第1:一旦始まってしまうと、そこからの脱却が極めて難しいこと
第2:相互に関連性が強く6つの危険行動はそれぞれが単独に起こるのではなく、
ほとんどのケースで重複して起こること
第3:6つの危険行動はいずれも小児期から青少年期にかけて始まり、成長するにつれて固定化し、
質的にも量的にも進行すること
つまり、これらの行動は、相互に関連性が強く10代に身に付き、一度習慣化すると戻すのが難しいということになります。「喫煙」「飲酒及び薬物乱用」は薬物問題そのものであり、6つの危険行動が相互に関連性が強いことを考えれば、青少年の喫煙・飲酒を含む薬物乱用を防止することは、健康教育の最も重要な課題であるということは明らかです。
■薬剤師の職務
一方で、大学薬学部の教育は、平成18年から4年制から6年制へと移行しました。これは、医療技術の高度化、医薬分業の進展などを背景に、医療人としての質の高い薬剤師養成が必要であり、そのための教育には6年間必要 であるという考え方に基づいています。
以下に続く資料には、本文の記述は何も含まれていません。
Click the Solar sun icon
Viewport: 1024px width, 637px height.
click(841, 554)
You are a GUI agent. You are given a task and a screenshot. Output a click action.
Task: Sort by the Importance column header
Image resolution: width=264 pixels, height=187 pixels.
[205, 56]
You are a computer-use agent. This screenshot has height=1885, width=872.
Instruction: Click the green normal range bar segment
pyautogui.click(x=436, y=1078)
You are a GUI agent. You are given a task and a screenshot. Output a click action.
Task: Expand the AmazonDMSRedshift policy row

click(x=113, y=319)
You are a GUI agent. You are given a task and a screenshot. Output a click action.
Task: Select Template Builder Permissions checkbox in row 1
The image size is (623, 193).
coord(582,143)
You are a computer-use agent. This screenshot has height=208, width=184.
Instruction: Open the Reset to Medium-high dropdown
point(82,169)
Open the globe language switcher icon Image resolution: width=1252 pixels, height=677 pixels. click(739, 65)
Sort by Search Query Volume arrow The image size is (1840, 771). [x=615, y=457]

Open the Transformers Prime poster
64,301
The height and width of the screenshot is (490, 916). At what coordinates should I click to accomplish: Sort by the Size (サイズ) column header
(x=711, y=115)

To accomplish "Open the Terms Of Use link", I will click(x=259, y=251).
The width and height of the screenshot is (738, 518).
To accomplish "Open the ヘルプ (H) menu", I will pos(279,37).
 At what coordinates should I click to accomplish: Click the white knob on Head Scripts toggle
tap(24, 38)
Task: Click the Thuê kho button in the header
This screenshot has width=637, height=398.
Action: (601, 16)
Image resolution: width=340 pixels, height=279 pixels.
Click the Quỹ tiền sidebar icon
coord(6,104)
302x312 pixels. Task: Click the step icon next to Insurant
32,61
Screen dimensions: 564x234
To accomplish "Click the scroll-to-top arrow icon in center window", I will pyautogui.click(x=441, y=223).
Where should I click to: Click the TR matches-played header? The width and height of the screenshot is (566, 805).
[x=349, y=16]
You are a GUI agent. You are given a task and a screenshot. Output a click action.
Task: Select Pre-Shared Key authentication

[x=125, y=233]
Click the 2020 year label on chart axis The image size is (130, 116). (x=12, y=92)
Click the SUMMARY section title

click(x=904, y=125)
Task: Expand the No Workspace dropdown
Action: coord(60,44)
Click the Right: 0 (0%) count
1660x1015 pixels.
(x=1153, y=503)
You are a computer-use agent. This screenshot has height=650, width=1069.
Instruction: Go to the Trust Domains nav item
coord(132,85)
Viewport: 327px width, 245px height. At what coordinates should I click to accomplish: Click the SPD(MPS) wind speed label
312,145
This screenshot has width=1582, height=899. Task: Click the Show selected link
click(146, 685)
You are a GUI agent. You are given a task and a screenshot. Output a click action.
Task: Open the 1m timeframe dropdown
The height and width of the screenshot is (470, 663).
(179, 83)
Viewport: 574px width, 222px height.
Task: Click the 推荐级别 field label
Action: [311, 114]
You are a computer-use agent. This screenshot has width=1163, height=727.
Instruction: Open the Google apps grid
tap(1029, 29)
薬学部が医療人として高い臨床対応能力、倫理観、使命感を持った薬剤師養成に大きく舵をきったことになります。その教育の内容も、これまでの知識偏重教育ではなく、技能、態度もバランスよく教育することが重要であるという考えのもとでカリキュラムが作成されました。
臨床に関わる知識を身に付けると共に、人間理解のための幅広い教養、患者とのコミュ二ケーション能力、問題発見・解決型の能力、倫理観、医療事故や重大な副作用の発生を防ぐ危機管理能力等を育成することが目的です。臨床対応能力を養うために、病院・薬局における長期実務実習が導入され、病院・薬局で職務についている薬剤師も薬学生の指導に大きく関与することになりました。
そして、学校薬剤師の身分を規定する法律は、学校保健と学校安全の一層の充実を図るために平成20年に一部改正され、「学校保健法」から「学校保健安全法」に改称されました。
この中で学校薬剤師は、学校の環境衛生に関して検査に従事し、その維持及び改善に関し、必要な指導及び助言を行うという従来の職務を行うと共に、
児童生徒等の心身の健康に関し、健康相談、保健指導を行うものとされ、学校におけるくすり教育、 喫煙・飲酒防止教育・薬物乱用教育等に積極的に関わることが期待されています。
薬剤師の職務は、薬剤師法 第1条に「薬剤師は、調剤、医薬品の供給その他薬事衛生をつかさどることによって、公衆衛生の向上及び増進に寄与し、もつて国民の健康な生活を確保するものとする。」とされています。